Description of the task — Name each section heading in the tax deductions text below.
# start of Text section
To claim a deduction, you need to have incurred the expense yourself and not been reimbursed by your employer or business, in most cases you need a record proving you incurred the expense, and the expense has to be directly related to how you earn your income – that is, the expense is directly (not sort of) related to your work. This also means ensuring that you only claim the work-related portion of items you use personally, such as mobile phones or internet services.

When you don’t have to keep records

If your claim for work related deductions is below $300 you do not have to keep a record of the expense, such as a receipt. Work related clothing has a $150 record keeping limit. However, the ATO is concerned that taxpayers are ‘automatically’ claiming these deductions without incurring any expenses because of a belief that you don’t have to support the claim. If you have claimed an amount up to the record keeping threshold, you may find that the ATO will ask you to explain how you came to that amount. If you don’t have diary entries or a good explanation, your claim might be denied.

Working from home

If you don’t have a dedicated work area but you do some work on the couch or at the dining room table, you can
claim some of your expenses like the work-related portion of your phone and internet expenses and the decline in value of your computer. If you have a dedicated work area, there are a few more expenses you can claim including some of the running costs of your home such as a portion of your electricity expenses and the decline in value of office equipment.

If your home is your principal place of business, you might be able to claim a range of expenses related to the
portion of your home set aside for your business. What the ATO is looking for is an identifiable area of the home
used for business.

Ensure any claims are in proportion to the work related use. You can’t, for example, claim all of your internet expenses because you do a bit of work from home in the evenings and need the internet.

Work related clothing

In general, you cannot claim the cost of your work clothes or dry cleaning expenses unless the clothes are
occupation specific, such as chefs whites or a uniform with a logo, or protective gear because your workplace has
hazards (jeans don’t count as protective wear).

Just because you have to wear a suit to work does not make it deductible.

Cryptocurrency

The ATO has a special taskforce dealing specifically with cryptocurrency. Cryptocurrency is considered an asset for tax purposes, rather than a form of currency. This means that gains or losses made on disposal or exchange
of cryptocurrency will often be captured under the tax system – regardless of whether you’re switching between currencies or ‘cashing out’ your asset into AUD.

You will need to keep records of all of your trades in order to work out whether you’ve made a taxable gain or loss each time you dispose of an asset.

Capital gains tax can be complex and this is an area that the ATO is looking very closely at, particularly where
taxpayers are claiming large losses. Also, some disposals can be taxed as ordinary income which means the CGT
discount cannot apply and capital losses cannot be applied against the gains that have been made.
# end of Text section
# start of Provided records
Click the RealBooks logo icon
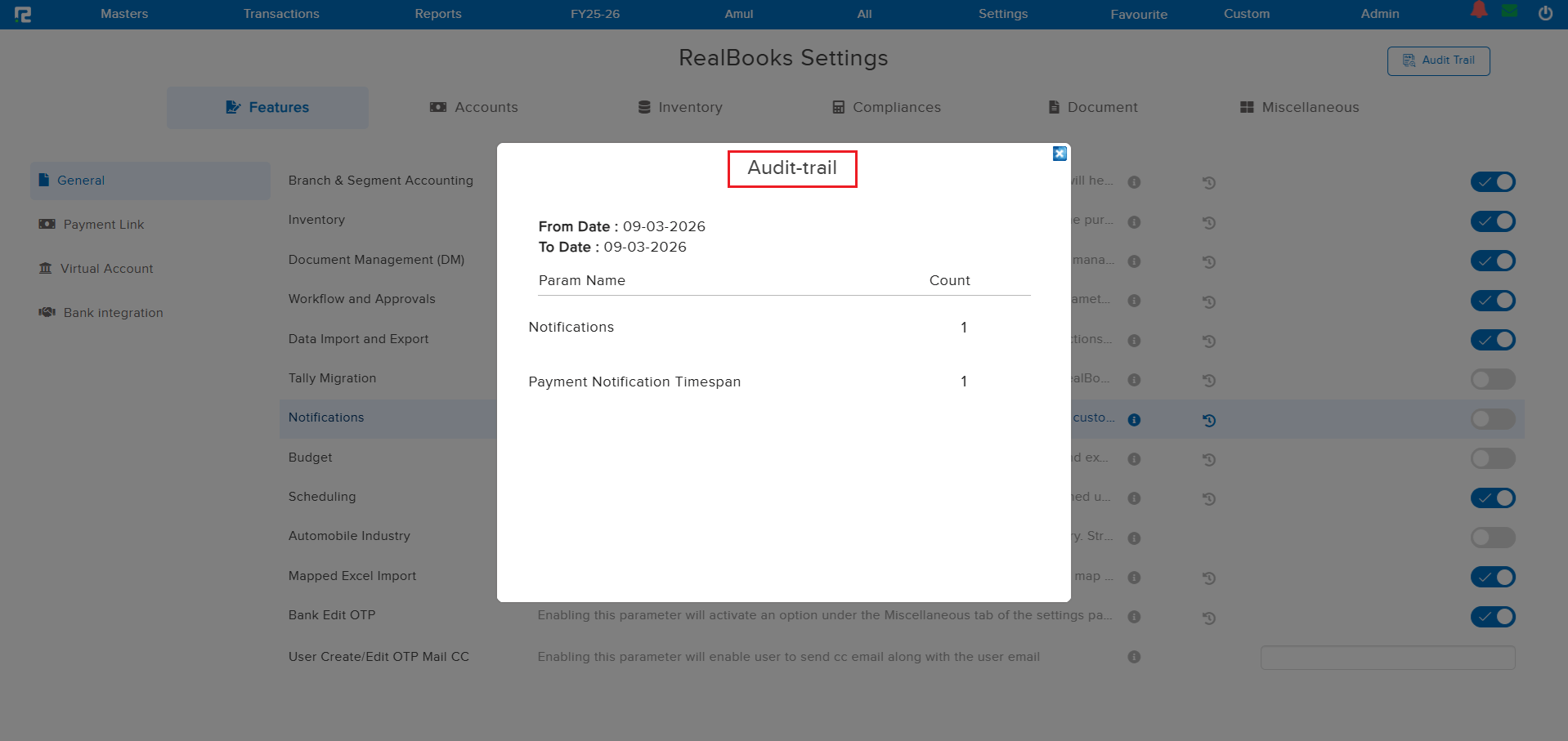This screenshot has width=1568, height=741. click(x=24, y=14)
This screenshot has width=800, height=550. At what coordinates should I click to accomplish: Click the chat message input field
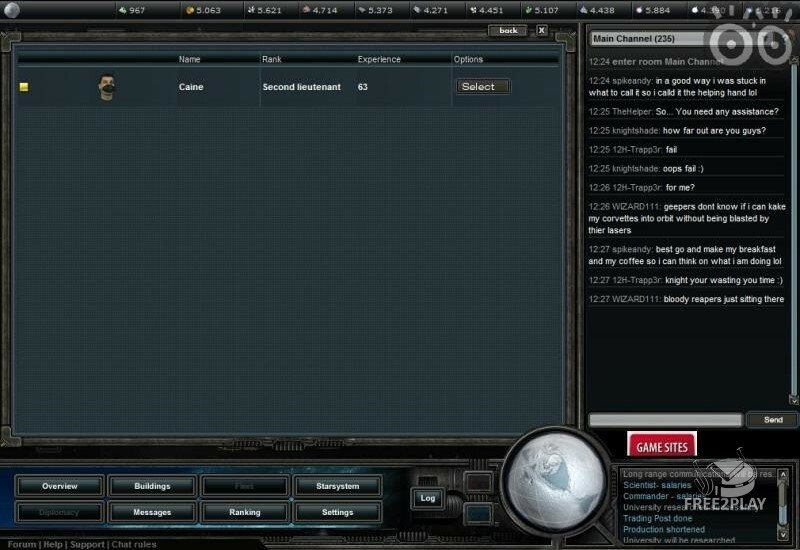coord(665,420)
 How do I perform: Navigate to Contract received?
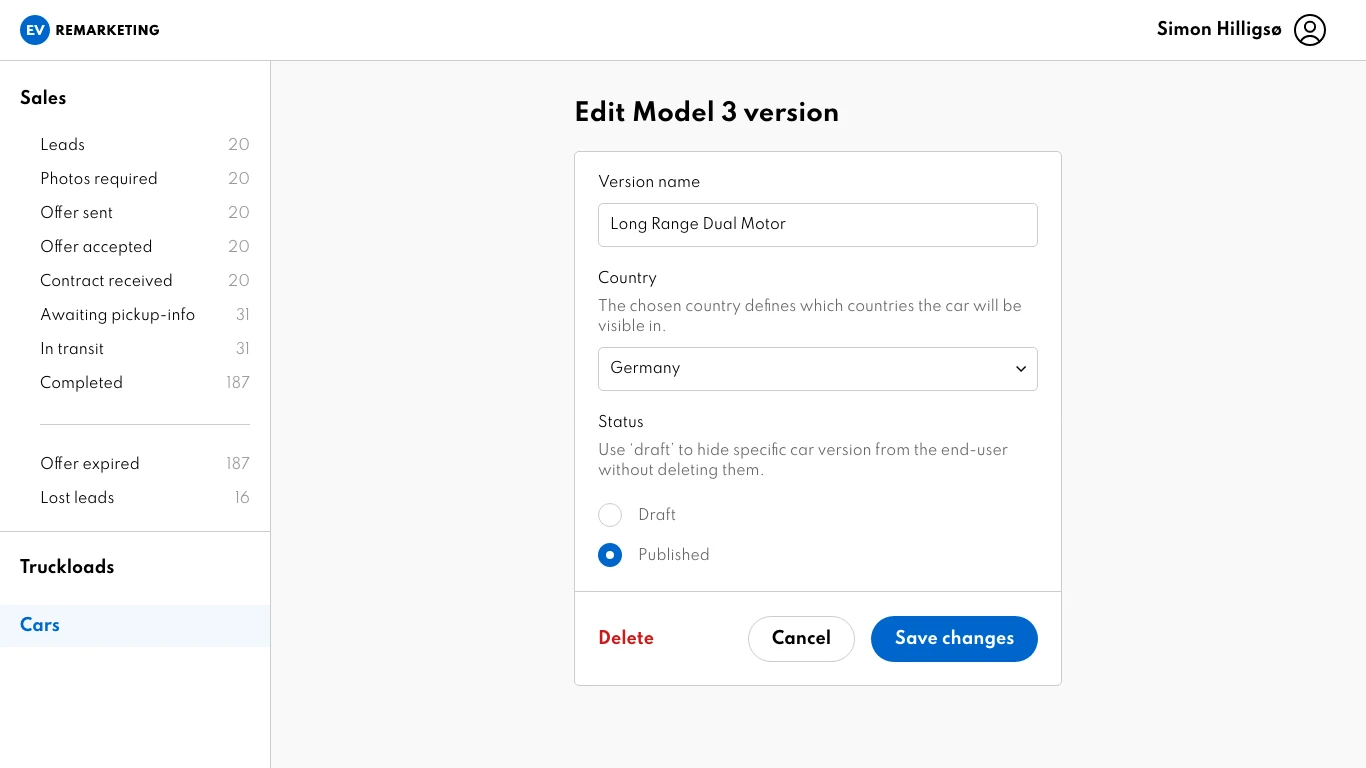(x=106, y=281)
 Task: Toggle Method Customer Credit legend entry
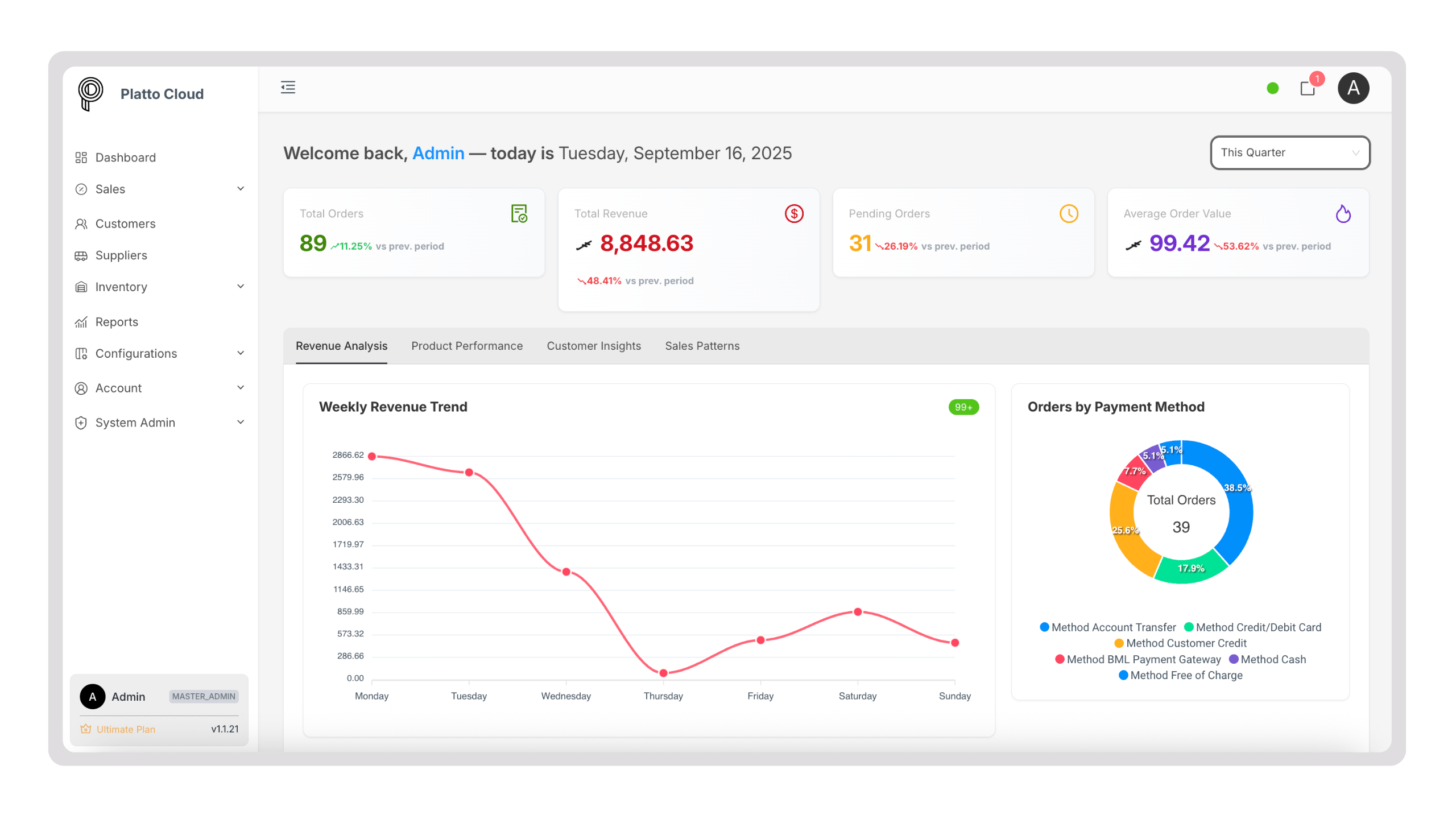(1180, 643)
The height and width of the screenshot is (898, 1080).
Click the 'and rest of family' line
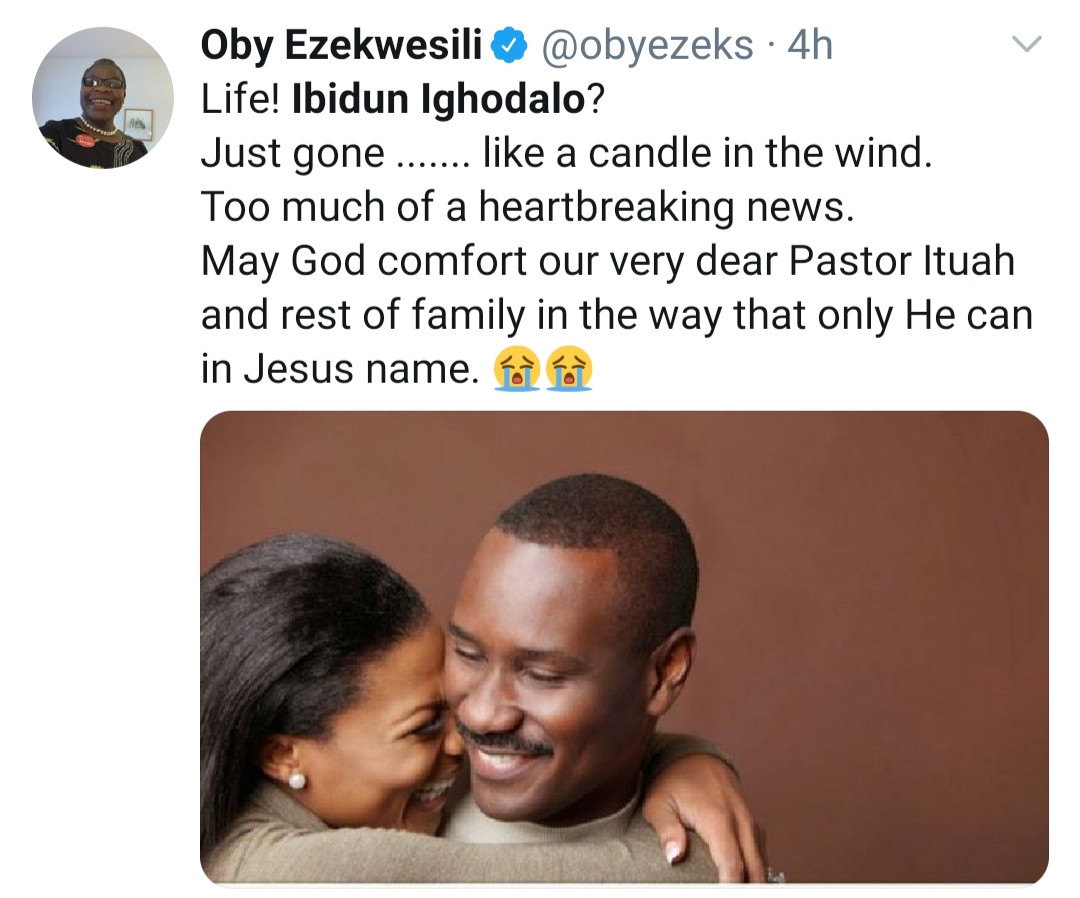tap(616, 315)
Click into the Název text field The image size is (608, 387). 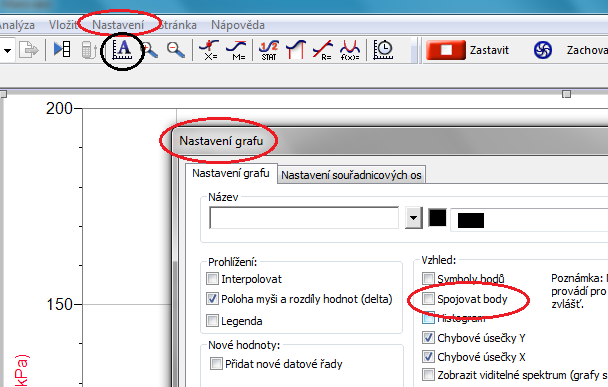point(304,218)
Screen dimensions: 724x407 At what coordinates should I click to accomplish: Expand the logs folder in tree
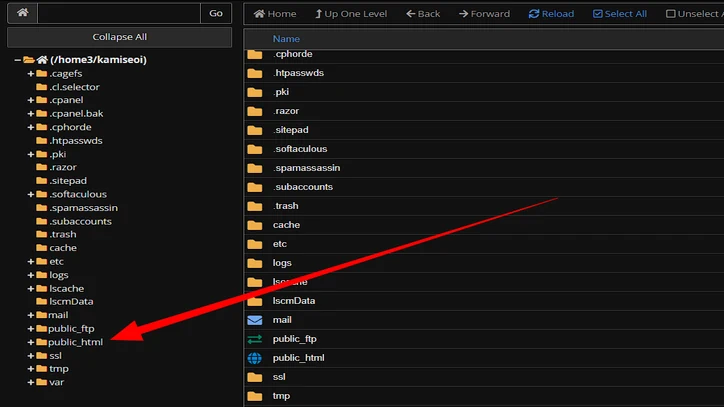(31, 275)
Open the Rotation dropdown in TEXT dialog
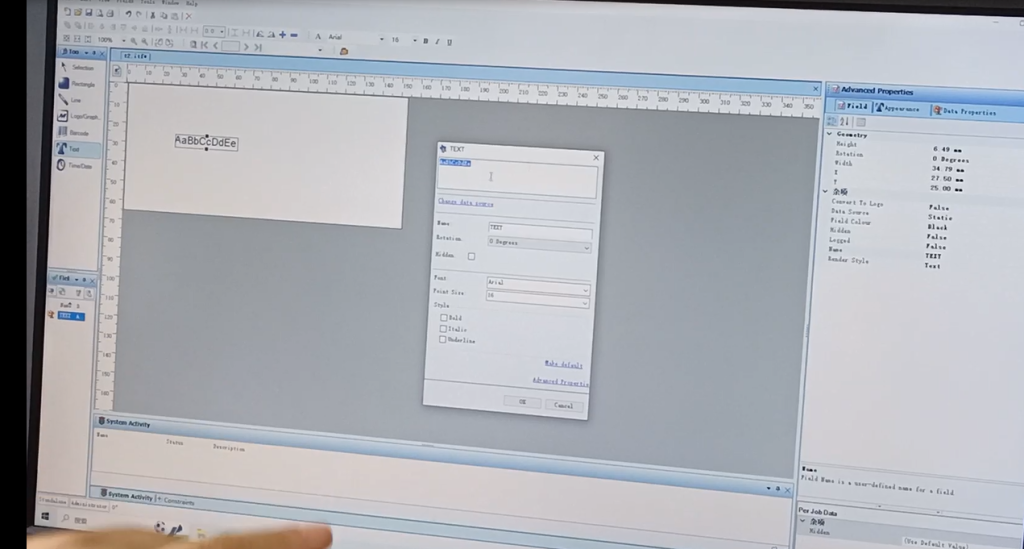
# end of Provided records
Written response —
When you don’t have to keep records
Working from home
Work related clothing
Cryptocurrency